◆ EXCERPTED DATA ◆
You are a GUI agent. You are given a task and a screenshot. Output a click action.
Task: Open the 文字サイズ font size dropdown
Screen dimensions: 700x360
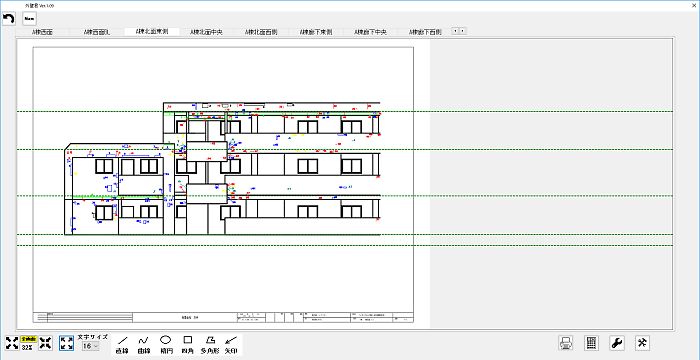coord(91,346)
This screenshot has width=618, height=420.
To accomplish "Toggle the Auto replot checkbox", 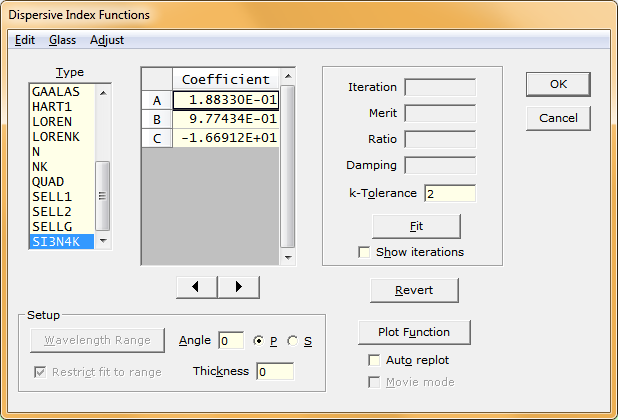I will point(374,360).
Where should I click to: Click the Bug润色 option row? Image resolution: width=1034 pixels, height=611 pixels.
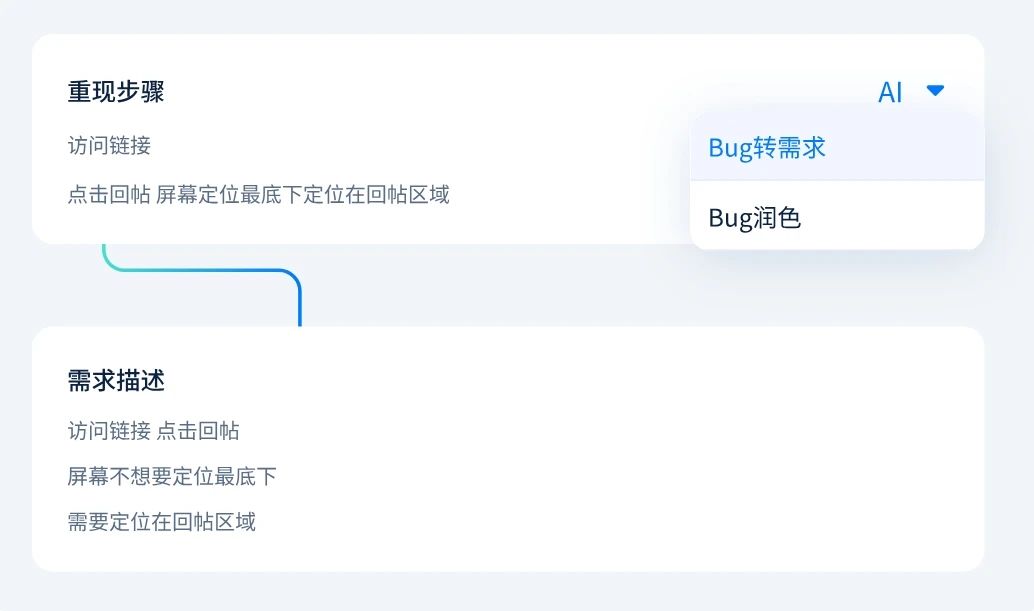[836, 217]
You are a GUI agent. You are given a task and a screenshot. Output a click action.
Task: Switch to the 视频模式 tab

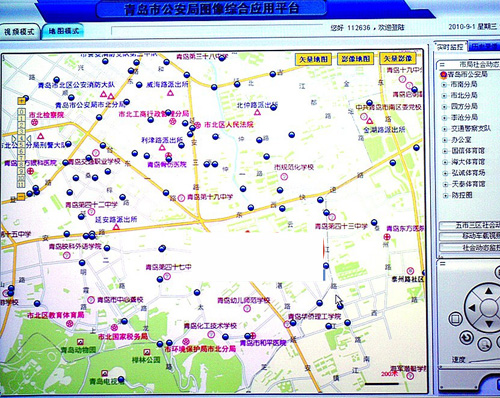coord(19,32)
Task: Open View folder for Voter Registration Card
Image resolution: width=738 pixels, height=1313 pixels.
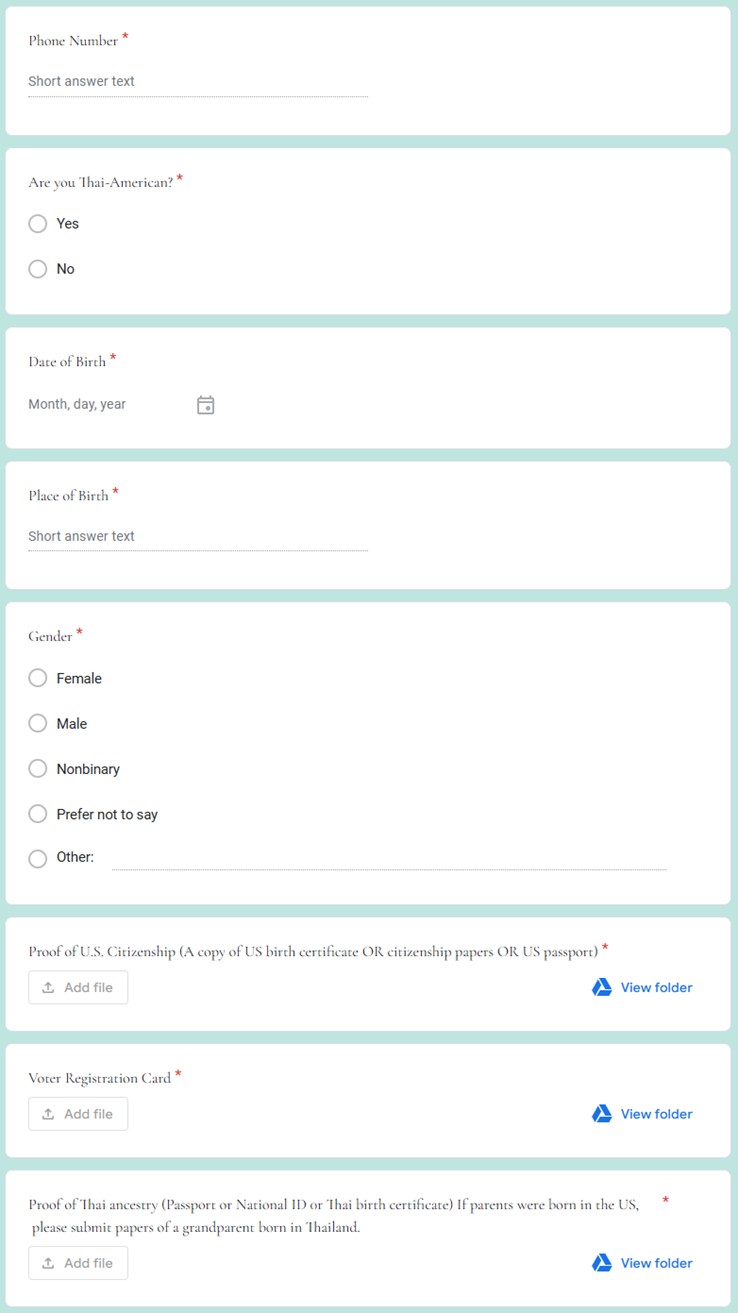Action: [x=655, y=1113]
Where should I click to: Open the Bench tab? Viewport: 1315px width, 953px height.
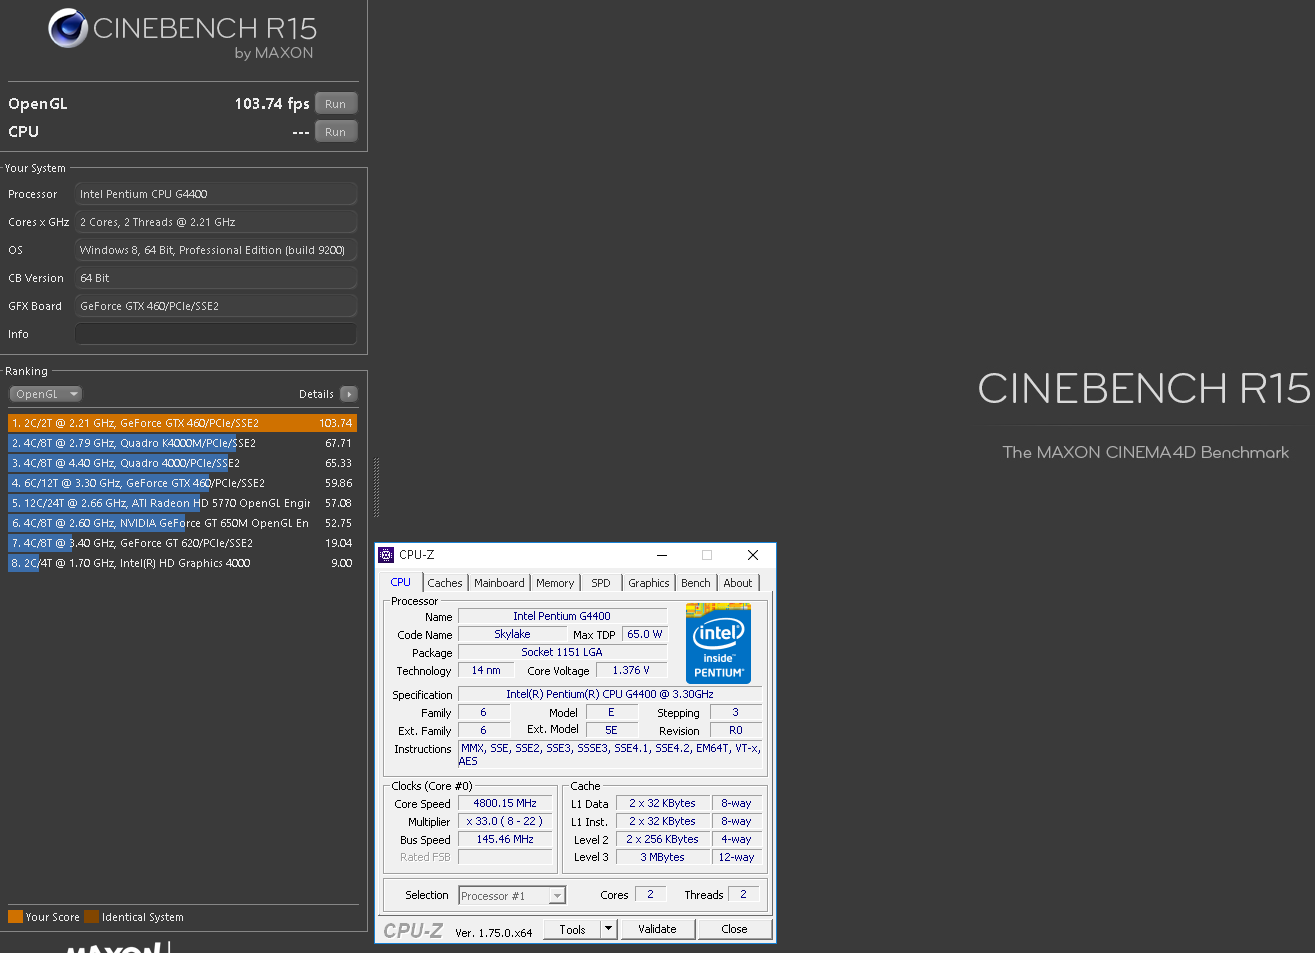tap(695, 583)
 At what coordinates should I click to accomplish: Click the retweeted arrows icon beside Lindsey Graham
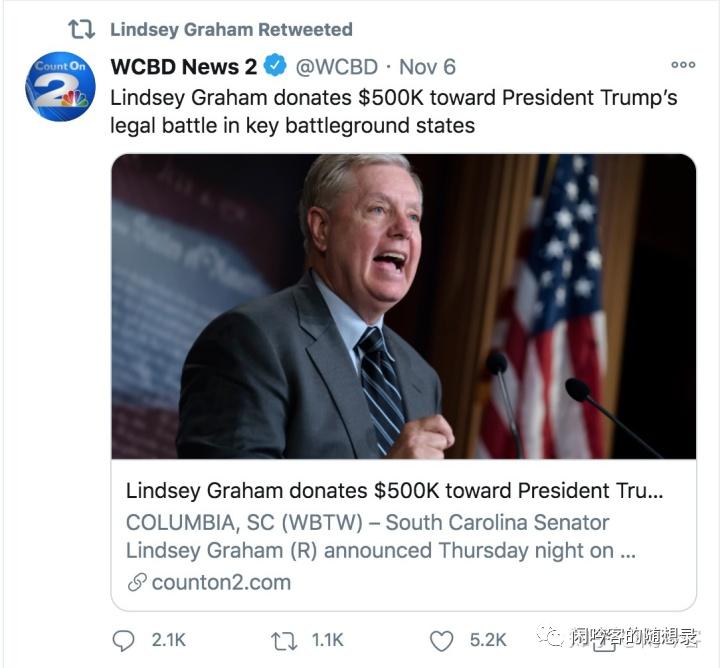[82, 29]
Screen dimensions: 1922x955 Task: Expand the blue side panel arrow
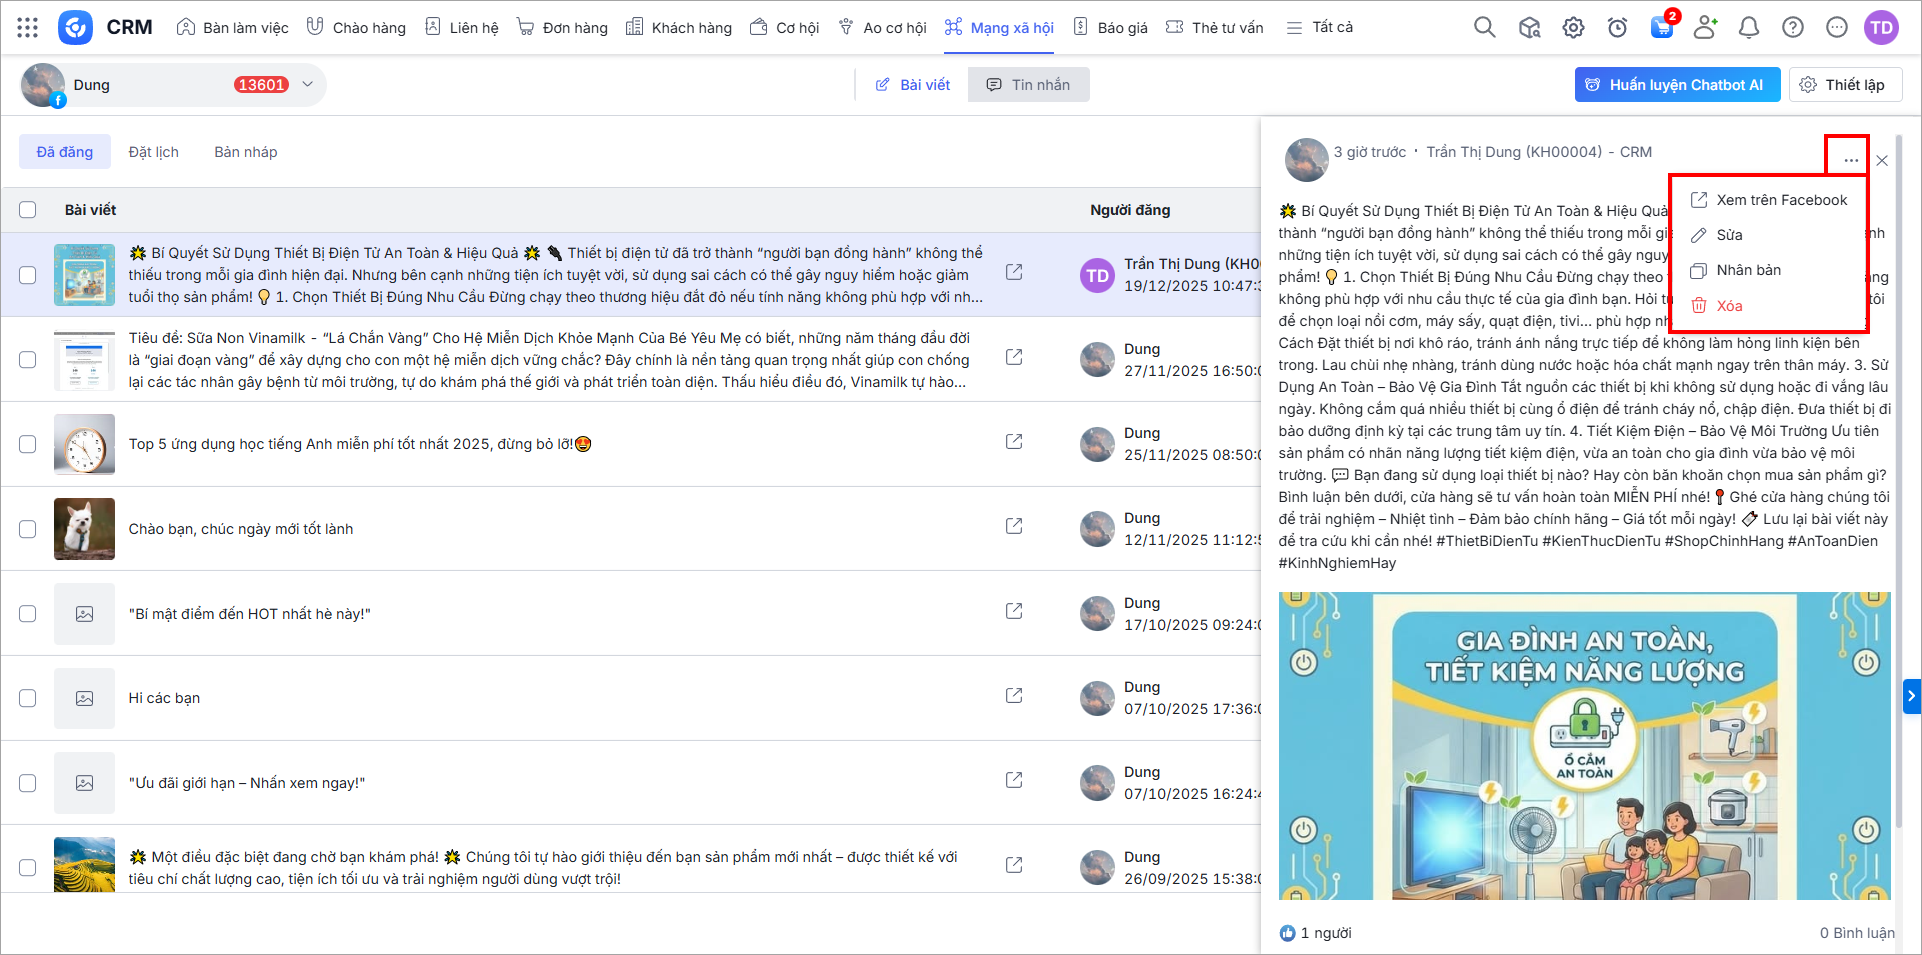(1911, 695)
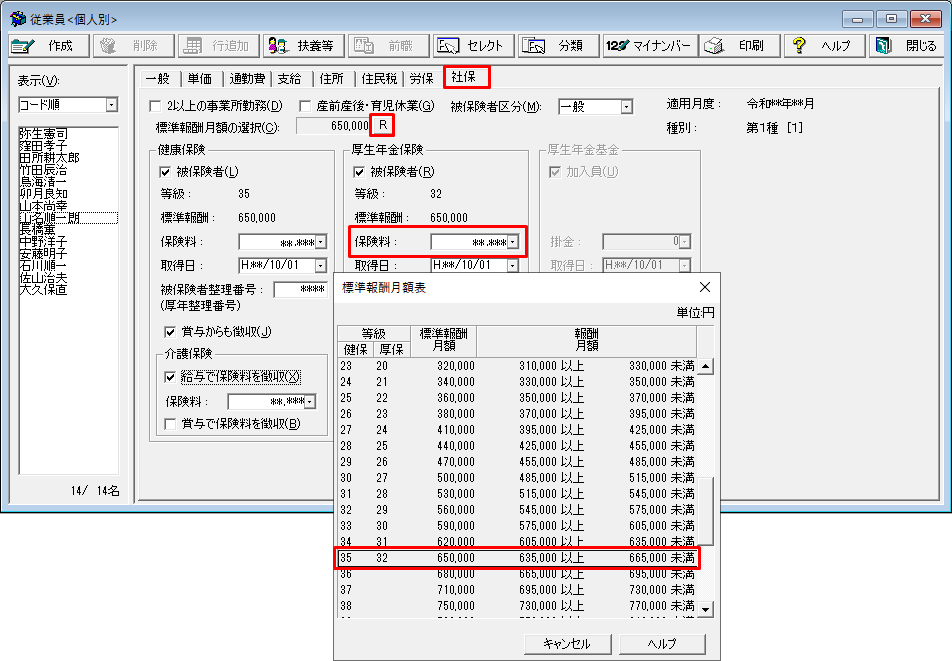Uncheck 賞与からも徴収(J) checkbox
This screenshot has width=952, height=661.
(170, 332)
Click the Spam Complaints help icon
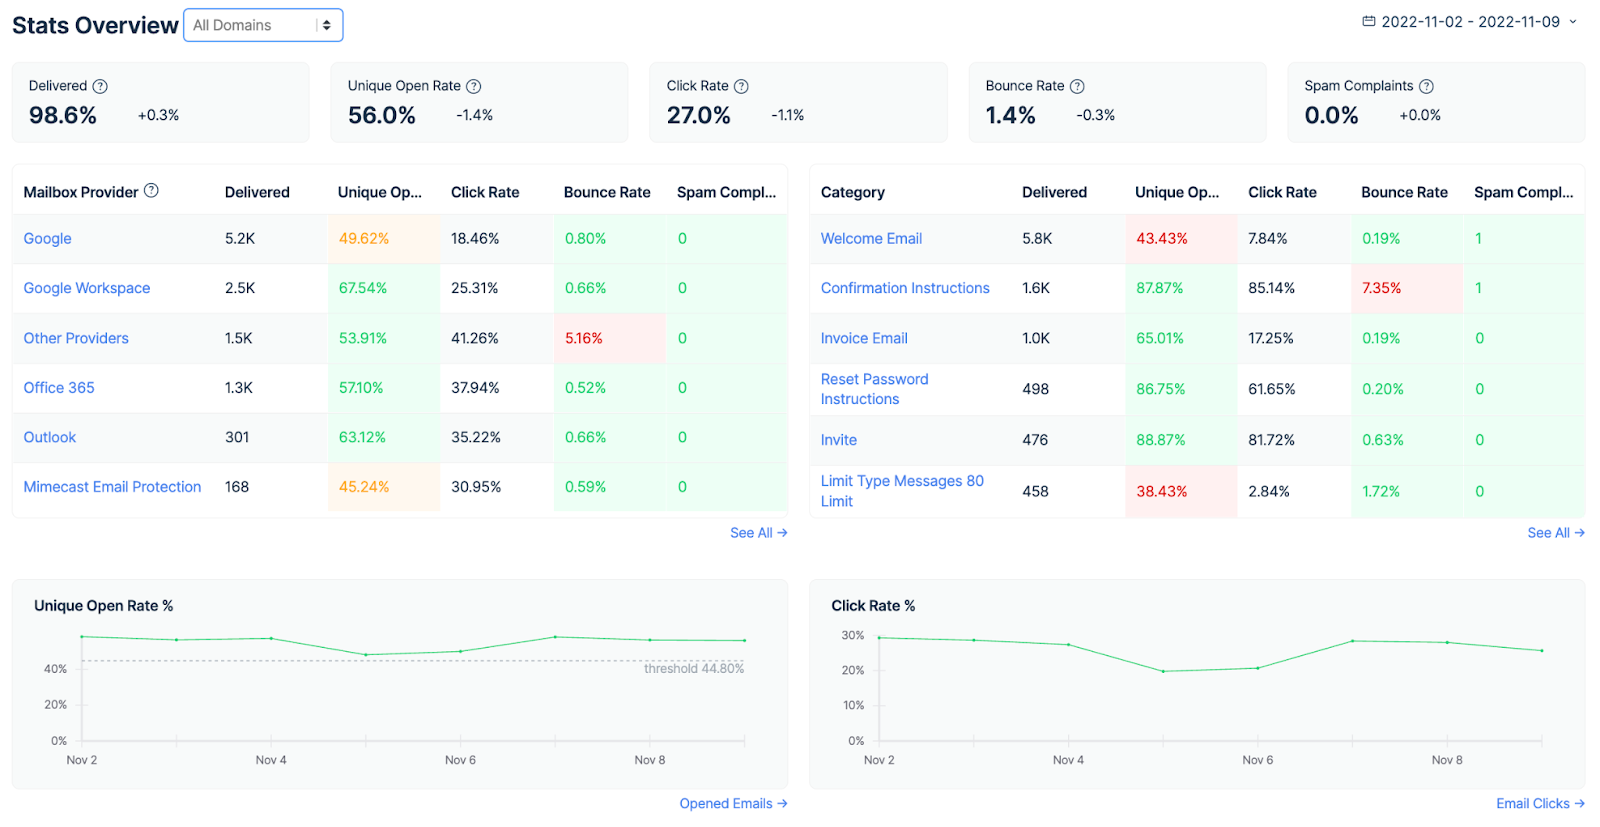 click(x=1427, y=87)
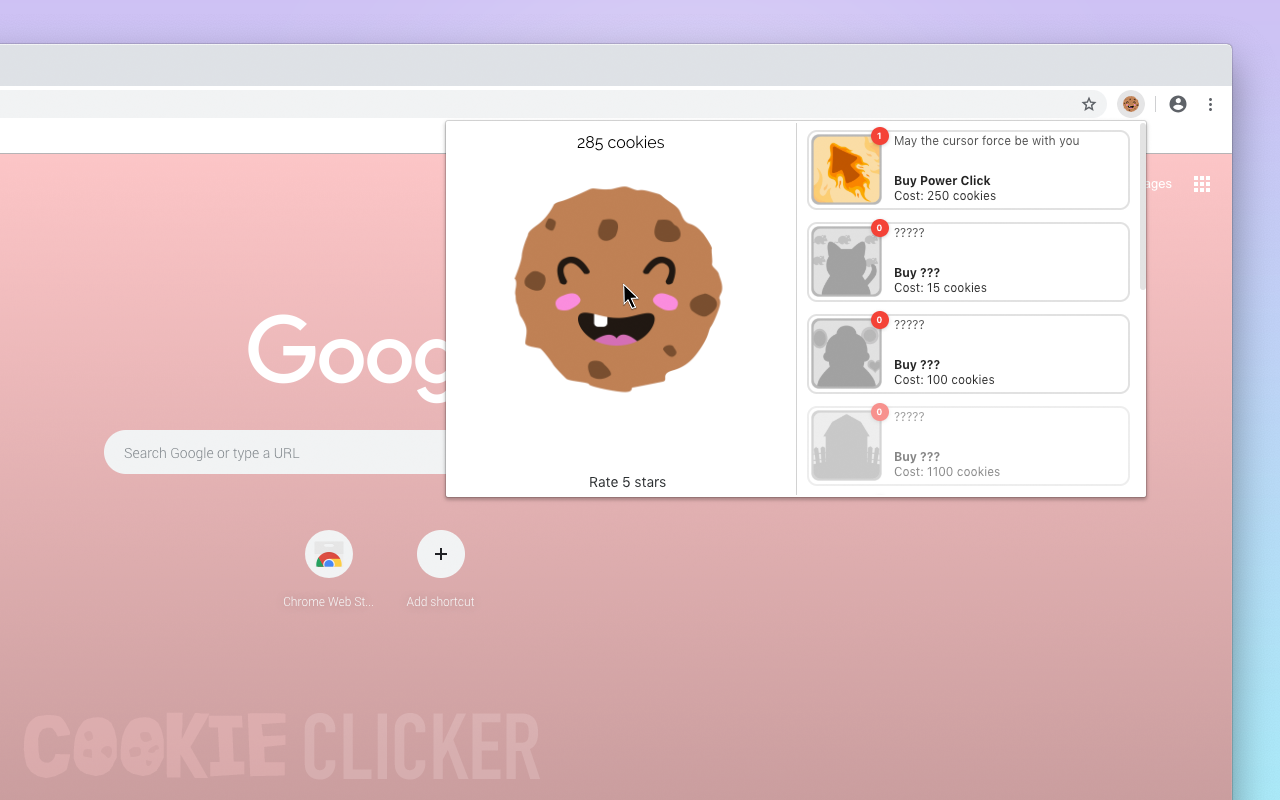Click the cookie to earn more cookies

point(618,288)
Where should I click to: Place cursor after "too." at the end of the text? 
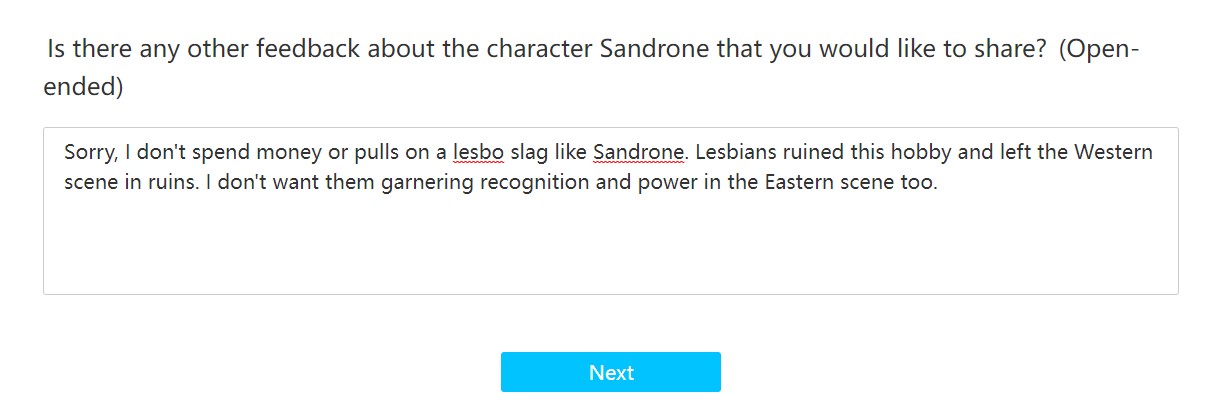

◆ TASK GOAL ◆
Print nothing but the lines above starting with the line that contains "Where should I click to: Click" and going on through the line that contains "Task: Open View". Leave out the pictures.

◆ SOLUTION FOR THIS TASK ◆
Where should I click to: Click the Bug润色 option row? Image resolution: width=1034 pixels, height=611 pixels.
[836, 217]
You are a GUI agent. You are given a task and a screenshot. Output a click action.
Task: Switch to the 视频模式 tab

coord(19,32)
Task: Open View folder for Voter Registration Card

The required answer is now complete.